The input Start Marker
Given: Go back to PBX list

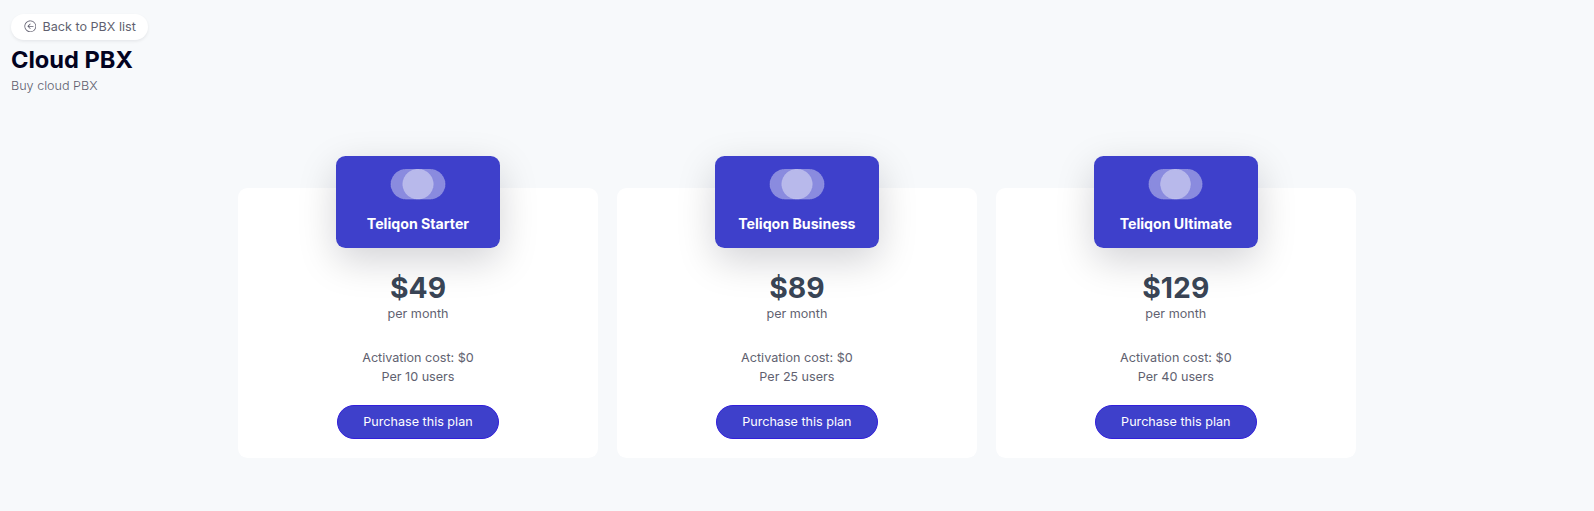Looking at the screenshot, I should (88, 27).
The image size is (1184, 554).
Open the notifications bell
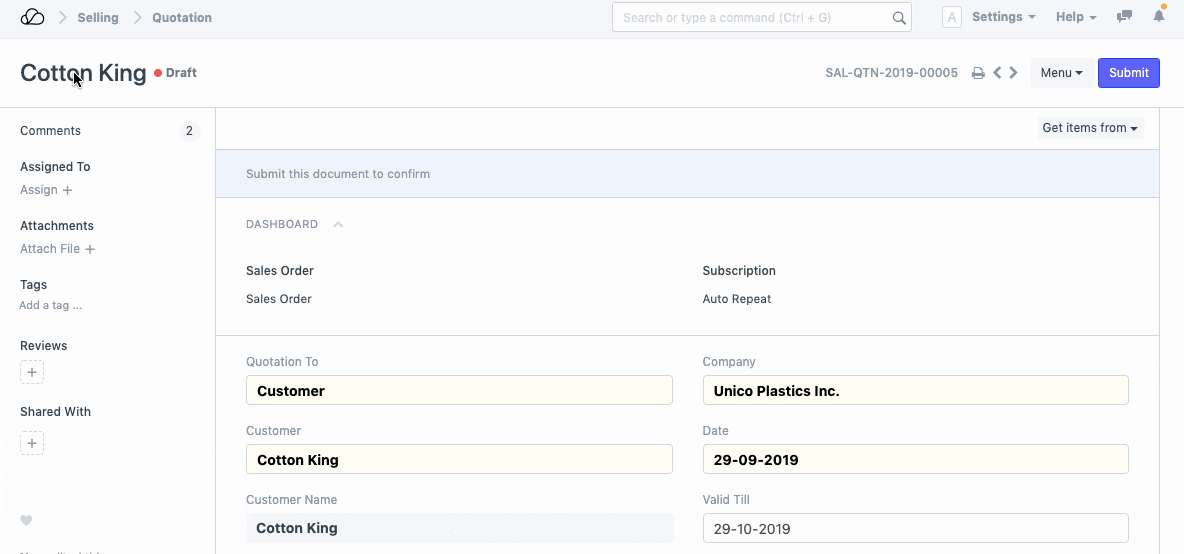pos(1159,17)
The input End Marker
(Exercise)
Pictures aside, repeat each entry in full and without change.

(Reply to the exercise)
Given: Go back to PBX list

Looking at the screenshot, I should (88, 27).
The image size is (1184, 554).
Open the notifications bell
pos(1159,17)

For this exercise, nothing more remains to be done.